この件に関しては業界は混乱しています。説明は複雑に聞こえるかもしれませんが、間違えを犯さないためにも、理解しておくだけの価値はあります。

LFE チャンネルのヘッドルーム

LFE チャンネルがメイン・チャンネルと同じレベルに調整されていると、音量の大きい爆発音のような効果音は簡単にテープ(またはハードディスク)録音機をオーバーロードさせてしまいます。そうなると、大きな効果音専用のチャンネルを持つ意義がなくなります。

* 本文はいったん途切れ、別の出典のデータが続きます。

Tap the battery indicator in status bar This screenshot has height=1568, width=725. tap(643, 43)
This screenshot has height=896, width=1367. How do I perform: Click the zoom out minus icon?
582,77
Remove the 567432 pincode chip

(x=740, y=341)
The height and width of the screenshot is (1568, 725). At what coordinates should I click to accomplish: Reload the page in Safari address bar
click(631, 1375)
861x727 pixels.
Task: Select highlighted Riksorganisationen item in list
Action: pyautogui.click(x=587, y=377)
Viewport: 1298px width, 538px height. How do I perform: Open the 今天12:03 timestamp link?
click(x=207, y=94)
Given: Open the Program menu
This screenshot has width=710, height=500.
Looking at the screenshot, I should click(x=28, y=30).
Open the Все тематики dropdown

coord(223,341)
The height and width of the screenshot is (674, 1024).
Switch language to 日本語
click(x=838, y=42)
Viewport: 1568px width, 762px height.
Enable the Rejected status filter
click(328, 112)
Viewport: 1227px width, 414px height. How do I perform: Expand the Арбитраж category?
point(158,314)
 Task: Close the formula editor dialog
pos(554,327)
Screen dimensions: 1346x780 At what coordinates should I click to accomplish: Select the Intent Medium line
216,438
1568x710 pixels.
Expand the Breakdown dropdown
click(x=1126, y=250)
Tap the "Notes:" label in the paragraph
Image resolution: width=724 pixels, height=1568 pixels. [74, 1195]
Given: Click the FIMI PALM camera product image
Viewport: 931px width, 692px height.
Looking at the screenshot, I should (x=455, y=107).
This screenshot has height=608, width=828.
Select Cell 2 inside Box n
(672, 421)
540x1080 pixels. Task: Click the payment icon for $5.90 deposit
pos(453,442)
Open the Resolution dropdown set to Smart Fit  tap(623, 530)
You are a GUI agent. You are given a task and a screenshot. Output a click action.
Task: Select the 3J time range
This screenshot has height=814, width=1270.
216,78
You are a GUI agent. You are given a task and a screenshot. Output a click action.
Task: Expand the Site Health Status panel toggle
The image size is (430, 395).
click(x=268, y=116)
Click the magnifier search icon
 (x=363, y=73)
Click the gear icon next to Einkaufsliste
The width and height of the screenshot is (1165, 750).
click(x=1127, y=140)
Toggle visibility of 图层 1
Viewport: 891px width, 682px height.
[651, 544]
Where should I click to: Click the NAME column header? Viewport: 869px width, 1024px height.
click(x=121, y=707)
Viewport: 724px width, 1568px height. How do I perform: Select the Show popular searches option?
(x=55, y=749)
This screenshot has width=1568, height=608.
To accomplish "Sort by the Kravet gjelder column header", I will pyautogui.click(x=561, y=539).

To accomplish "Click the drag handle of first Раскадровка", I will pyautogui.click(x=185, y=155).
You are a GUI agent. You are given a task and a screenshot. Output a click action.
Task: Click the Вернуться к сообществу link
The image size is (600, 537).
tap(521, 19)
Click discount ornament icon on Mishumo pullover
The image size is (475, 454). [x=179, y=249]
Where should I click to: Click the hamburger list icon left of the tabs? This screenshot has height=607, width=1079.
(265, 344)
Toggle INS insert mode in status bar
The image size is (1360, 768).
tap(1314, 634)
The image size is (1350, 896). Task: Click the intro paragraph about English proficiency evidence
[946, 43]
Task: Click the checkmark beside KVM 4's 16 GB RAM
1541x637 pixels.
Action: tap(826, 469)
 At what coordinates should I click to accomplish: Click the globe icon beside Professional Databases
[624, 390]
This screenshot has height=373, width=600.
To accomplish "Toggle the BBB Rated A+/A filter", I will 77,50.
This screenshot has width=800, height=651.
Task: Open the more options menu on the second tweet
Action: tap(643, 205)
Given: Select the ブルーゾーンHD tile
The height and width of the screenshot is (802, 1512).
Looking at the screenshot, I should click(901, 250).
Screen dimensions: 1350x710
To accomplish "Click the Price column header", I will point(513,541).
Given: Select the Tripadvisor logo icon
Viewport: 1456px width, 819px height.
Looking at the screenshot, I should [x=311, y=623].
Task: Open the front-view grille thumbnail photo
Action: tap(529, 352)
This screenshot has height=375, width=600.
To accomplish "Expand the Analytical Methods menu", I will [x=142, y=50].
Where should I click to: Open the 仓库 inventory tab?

このような問題に打ち勝つために、LFE チャンネルは名目上メイン・チャンネルよりも 10 dB 低くテープに録音されますので、テープ上で 10 dB の余分なレベル(ヘッドルーム)が利用できるようになります。なお、ヘッドルームのこの増加は S/N 比を 10 dB 犠牲にしますが、LFE チャンネルはエンコーダー内で結果的には帯域制限されますので、それだけの価値はあります。

これはスタジオ内で実際にはどのように実現されているのですか?

映画業界は長年にわたって次のようなチャンネル割り当て方法を使ってきています:
ミキシング卓からの LFE チャンネルのモニター出力にはスタジオのモニタリング・システムへの入力の手前に +10 dB のレベル変更があります。テープまたはハードディスク・レコーダーへの出力にはレベル変更がない点にご注意ください。結果として、テープに送られる LFE チャンネル出力は自然にメイン・チャンネルと較べて 10 dB 低い基準レベルでミックスされます。言い換えますと、スタジオ内ではエンジニアは全チャンネルを均等なバランスで聴いていますが、テープ・レコーダーは LFE チャンネルをメイン・チャンネルよりも 10 dB 低く録音していることになります。これにより LFE チャンネルにはメイン・チャンネルと較べて 10 dB のヘッドルームが与えられることになり、アクション映画の制作によくある大きな銃声や爆発音はレコーダー上で歪なしに 0 dBFS 以下のままを保つことができます。

LFE チャンネル・レベルはメイン・チャンネルよりも 10 dB 低くなっていますが、家庭ではどうやって音の再調整を行ったらよいのですか?

民生用および業務用の Dolby Digital 及び DTS 5.1 プロセッサーは自動的に LFE チャンネルに 10 dB を加えて、メイン・チャンネルと LFE チャンネルとの間のレベル・バランスを元々スタジオ内で聴かれたときのように復元します。

ではスタジオや自宅のモニターをどのように調整すればよいですか?

サブウーファーの音声出力レベル(サブウーファーの周波数で)はメイン・スピーカー・システムの音声出力レベルと同じである必要があります(他の周波数で)。プロセッサーの LFE 出力をサブウーファーの LFE 入力に接続してください。正しい再生を行うために、この LFE 入力は他の全信号入力と同じ感度を持っています。これは正しく動作します。+10 dB のレベル変化は必ずミキシング・コンソールやサラウンド・サウンド・プロセッサー内に組み込まれているからです。

正確なモニタリングを行うにはメイン・チャンネルの音響性能は平坦な周波数特性を持つ必要があります。このことは、「よくあるご質問」の「5.1 システムのレベルはどのようにして合わせるのですか?(ピンクノイズをテスト信号として使って)」に記載されているようにメイン・チャンネルの周波数特性をキャリブレートすることによって達成されます。

中規模のミキシング・コンソールはものによっては、そして小型コンソールの多くは +10 dB ゲインを LFE に適用する機能を備えていません。このような制約を克服するために、7050B、7060B、7070A、7071A、7073A は LFE チャンネルに正しい再生に必要な +10 dB ゲインを与えるための +10 dB LFE ゲイン DIP スイッチを備えています。しかし、例えば、すでにゲイン段が自動的に適用されているデコーダー出力を聴くような場合には、LFE チャンネルに +10 dB ゲインを 2 回持たせないようにしてください。